Faster normalXAngle --> faster sin,cos,tan
Further experimentation with the profiler tells me that our lookup-table sin and cos are actually slower than an expanded polynomial version, I suspect this is due to occasional cache misses. However, the faster normalRelativeAngle code is still useful, here are my latest sin/cos implementations:
public static final double sin(double d) { d += Math.PI; double x2 = Math.floor(d*(1/(2*Math.PI))); d -= x2*(2*Math.PI); d-=Math.PI; x2 = d * d; return //accurate to 6.82e-8, 3.3x faster than Math.sin, //faster than lookup table in real-world conditions due to no cache misses //all values from "Fast Polynomial Approximations to Sine and Cosine", Garret, C. K., 2012 (((((-2.05342856289746600727e-08*x2 + 2.70405218307799040084e-06)*x2 - 1.98125763417806681909e-04)*x2 + 8.33255814755188010464e-03)*x2 - 1.66665772196961623983e-01)*x2 + 9.99999707044156546685e-01)*d; } public static final double cos(double d) { d += Math.PI; double x2 = Math.floor(d*(1/(2*Math.PI))); d -= x2*(2*Math.PI); d-=Math.PI; d *= d; return //max error 5.6e-7, 4x faster than Math.cos, //faster than lookup table in real-world conditions due to less cache misses //all values from "Fast Polynomial Approximations to Sine and Cosine", Garret, C. K., 2012 ((((- 2.21941782786353727022e-07*d + 2.42532401381033027481e-05)*d - 1.38627507062573673756e-03)*d + 4.16610337354021107429e-02)*d - 4.99995582499065048420e-01)*d + 9.99999443739537210853e-01; }
Upon doing my own research (heavy googling) I've decided to try a modified version of the LUT code for now. The key difference is the overall footprint is much smaller than the original implementation, hopefully allowing it to remain in memory. I'm doing this by reducing the number of divisions pretty drastically, storing the values as single-precision, and then doing linear interpolation between the nearest two divisions to get the final output. The asymptotic functions will use polynomial implementations, because I fear the interpolation will totally wreck accuracy. And of course, testing will prove whether this is a good approach or not.

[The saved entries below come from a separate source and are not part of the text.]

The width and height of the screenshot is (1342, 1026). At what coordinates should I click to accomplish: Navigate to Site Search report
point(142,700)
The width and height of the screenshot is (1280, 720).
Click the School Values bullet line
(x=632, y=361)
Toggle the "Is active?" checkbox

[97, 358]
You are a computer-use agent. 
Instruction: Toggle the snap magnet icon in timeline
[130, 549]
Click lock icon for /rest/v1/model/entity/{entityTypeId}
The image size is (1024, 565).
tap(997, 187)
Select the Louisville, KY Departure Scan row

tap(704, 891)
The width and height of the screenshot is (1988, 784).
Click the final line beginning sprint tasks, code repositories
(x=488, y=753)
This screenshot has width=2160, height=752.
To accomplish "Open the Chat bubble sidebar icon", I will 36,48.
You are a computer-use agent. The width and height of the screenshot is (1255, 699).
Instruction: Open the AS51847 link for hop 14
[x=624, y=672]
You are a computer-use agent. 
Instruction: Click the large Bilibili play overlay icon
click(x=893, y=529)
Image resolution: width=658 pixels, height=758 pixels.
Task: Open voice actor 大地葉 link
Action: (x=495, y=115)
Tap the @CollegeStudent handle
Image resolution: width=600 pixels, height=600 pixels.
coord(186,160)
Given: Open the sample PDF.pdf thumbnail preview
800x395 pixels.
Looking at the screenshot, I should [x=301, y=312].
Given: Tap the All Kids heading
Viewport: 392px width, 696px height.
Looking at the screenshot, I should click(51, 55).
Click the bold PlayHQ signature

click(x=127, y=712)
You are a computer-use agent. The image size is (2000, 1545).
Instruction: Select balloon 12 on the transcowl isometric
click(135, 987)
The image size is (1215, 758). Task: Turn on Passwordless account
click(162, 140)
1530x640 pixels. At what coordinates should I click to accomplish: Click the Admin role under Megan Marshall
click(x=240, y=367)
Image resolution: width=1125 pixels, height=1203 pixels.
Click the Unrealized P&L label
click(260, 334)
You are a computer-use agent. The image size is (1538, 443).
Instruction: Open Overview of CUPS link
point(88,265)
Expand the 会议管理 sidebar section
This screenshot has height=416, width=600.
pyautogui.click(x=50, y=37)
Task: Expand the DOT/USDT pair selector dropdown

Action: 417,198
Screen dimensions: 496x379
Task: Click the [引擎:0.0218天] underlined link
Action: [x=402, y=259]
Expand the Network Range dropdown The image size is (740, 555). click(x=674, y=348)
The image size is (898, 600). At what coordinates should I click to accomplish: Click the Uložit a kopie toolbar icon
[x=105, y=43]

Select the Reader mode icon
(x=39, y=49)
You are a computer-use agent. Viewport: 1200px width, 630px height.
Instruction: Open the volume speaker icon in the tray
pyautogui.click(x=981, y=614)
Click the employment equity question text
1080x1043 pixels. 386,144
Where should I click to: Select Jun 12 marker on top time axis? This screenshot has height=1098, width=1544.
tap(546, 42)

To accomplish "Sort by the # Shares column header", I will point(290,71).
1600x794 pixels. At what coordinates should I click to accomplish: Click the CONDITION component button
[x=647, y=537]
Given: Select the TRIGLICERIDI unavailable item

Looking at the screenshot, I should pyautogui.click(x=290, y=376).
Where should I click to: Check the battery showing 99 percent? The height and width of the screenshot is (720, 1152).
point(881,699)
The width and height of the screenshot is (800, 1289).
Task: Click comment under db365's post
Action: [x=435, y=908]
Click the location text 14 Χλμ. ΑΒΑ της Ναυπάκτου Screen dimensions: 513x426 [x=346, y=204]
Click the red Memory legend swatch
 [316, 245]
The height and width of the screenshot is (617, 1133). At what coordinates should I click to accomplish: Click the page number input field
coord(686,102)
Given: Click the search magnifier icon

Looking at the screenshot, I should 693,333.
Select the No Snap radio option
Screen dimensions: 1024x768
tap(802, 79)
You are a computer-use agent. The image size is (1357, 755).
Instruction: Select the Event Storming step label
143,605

Have a look at Polynomial Approximations to Sine and Cosine. This uses no memory and is even faster than the lookup table approach. Skilgannon uses this as far as I know.
Also have a look at Chebyshev Approximation (http://metamerist.com/cheby/example38.htm archive) which works pretty well for atan, asin and acos.
That is what I'm referring to as the "polynomial implementation" above. My intuition is that the LUT version is only slower in practice because it gets evicted out of the cache due to being so large. I haven't done a side-by-side comparison test yet, but I've shrunk it by roughly a factor of 32 from the smallest version I've seen on this page, and I've added a couple other tricks to reduce the calculations required to find the lookup index. Once I truly need the speed boost I'll begin benchmarking the two against each other.